Conducting interviews, focus groups, and nationwide surveys between 1999 and 2015, David looks at the impact of financial compensation and truth-sharing on victims’ healing and examines the role of retribution in the behavior and attitudes of communists and their families.
Emphasizing the narratives of former political prisoners, secret collaborators, and former Communist Party members, David tests the potential of justice measures to contribute to a shared sense of justice and their ability to overcome the class structure and ideological divides of a formerly communist regime.

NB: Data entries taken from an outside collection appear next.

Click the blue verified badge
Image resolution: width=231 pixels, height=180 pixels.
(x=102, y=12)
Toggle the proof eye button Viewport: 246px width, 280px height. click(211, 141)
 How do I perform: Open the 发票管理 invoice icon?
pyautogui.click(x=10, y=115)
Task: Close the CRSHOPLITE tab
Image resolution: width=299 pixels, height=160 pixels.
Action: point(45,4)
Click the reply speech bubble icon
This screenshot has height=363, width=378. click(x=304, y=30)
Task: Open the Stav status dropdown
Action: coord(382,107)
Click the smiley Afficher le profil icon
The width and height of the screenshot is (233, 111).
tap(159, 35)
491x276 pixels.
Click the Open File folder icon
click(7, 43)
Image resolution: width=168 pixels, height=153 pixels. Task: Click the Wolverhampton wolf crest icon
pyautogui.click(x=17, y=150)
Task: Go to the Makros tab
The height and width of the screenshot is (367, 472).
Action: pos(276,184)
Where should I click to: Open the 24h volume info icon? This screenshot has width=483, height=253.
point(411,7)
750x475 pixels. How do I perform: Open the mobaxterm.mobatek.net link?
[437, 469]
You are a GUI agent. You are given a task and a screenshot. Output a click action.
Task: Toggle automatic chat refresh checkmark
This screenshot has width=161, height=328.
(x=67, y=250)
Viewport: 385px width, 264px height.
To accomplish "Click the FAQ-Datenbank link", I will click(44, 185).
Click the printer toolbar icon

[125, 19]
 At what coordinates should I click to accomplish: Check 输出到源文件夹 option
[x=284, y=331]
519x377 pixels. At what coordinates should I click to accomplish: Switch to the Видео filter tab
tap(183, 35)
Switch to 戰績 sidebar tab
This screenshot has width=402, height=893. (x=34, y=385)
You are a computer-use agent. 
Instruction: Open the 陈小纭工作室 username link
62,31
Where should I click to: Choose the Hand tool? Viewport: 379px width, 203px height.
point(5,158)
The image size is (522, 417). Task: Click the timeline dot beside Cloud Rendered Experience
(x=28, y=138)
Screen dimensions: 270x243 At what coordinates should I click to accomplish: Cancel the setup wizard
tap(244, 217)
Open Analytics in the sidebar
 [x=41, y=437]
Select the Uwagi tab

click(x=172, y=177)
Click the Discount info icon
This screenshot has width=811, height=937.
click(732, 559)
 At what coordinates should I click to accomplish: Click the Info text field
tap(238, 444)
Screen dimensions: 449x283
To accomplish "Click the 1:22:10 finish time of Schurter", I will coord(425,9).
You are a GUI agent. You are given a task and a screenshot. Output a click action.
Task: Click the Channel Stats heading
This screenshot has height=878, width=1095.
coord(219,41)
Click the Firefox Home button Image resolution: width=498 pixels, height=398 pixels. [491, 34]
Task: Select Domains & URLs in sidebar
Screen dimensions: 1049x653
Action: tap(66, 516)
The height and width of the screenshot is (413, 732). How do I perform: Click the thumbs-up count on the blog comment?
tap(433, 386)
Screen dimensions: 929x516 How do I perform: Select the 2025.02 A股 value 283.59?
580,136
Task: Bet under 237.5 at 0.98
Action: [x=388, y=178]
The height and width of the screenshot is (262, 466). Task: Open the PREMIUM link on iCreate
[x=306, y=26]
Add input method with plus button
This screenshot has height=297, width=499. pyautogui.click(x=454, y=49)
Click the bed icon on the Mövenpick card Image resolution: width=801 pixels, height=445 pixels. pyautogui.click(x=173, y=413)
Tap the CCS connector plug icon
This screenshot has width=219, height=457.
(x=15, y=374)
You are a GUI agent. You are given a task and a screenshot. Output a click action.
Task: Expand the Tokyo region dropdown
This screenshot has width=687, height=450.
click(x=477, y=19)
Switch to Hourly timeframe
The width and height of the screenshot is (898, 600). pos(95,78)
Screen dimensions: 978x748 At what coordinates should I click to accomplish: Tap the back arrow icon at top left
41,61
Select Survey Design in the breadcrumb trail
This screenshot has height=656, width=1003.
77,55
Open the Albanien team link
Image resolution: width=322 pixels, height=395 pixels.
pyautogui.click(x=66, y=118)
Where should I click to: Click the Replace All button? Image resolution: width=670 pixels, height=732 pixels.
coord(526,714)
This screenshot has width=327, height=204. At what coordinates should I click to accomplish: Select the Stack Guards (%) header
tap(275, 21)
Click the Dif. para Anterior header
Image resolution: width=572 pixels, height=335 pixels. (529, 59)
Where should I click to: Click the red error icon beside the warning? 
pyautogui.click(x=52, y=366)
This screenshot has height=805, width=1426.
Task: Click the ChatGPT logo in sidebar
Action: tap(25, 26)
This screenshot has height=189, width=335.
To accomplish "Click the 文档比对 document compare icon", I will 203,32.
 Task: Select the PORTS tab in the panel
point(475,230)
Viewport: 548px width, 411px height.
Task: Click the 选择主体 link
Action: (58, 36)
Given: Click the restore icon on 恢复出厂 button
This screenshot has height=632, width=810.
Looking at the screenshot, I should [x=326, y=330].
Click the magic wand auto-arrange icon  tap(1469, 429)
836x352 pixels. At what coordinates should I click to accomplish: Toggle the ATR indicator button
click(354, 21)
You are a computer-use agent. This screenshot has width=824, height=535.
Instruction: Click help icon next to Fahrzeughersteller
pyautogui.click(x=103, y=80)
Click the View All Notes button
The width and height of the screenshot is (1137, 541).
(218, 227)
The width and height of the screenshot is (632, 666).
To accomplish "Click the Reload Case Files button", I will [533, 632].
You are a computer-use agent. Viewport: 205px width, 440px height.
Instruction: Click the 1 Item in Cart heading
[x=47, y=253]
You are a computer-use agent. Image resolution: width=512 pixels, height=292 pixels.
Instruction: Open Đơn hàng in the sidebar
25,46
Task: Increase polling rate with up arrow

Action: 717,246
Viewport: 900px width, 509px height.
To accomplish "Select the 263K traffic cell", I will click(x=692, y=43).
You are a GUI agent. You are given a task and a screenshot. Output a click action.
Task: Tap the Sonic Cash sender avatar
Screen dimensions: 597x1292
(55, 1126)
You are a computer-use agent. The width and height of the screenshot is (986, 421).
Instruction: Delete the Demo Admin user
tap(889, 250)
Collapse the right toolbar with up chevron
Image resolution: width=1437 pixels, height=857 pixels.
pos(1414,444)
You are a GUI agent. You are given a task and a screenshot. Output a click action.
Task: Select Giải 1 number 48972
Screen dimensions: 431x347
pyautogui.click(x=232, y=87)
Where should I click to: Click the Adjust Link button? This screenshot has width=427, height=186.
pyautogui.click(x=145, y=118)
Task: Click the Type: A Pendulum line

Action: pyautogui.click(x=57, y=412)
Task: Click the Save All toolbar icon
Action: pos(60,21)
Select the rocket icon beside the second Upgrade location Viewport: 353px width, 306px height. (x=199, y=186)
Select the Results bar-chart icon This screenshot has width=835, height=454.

Identifying “justice without reconciliation” as the primary factor hampering the process of overcoming the past in the Czech Republic, Communists and Their Victims promotes a transformative theory of justice that demonstrates that justice measures, in order to be successful, require a degree of reconciliation.
All welcome, no need to register. Room 347
There will be a reception following Professor David’s lecture.
Roman David is Professor and Head of the Department of Sociology and Social Policy at Lingnan University, Hong Kong. He is the author of Lustration and Transitional Justice (University of Pennsylvania Press, 2011), which proposed the concept of exclusive, inclusive, and reconciliatory systems, and was awarded the Concept Analysis Prize by IPSA in 2012. His articles have appeared in the Journal of Conflict Resolution, Political Psychology, American Journal of Sociology, and other indexed journals. He was previously a Reader in Politics at Newcastle University and held visiting positions at Oxford, the University of the Witwatersrand, Yale, and Harvard.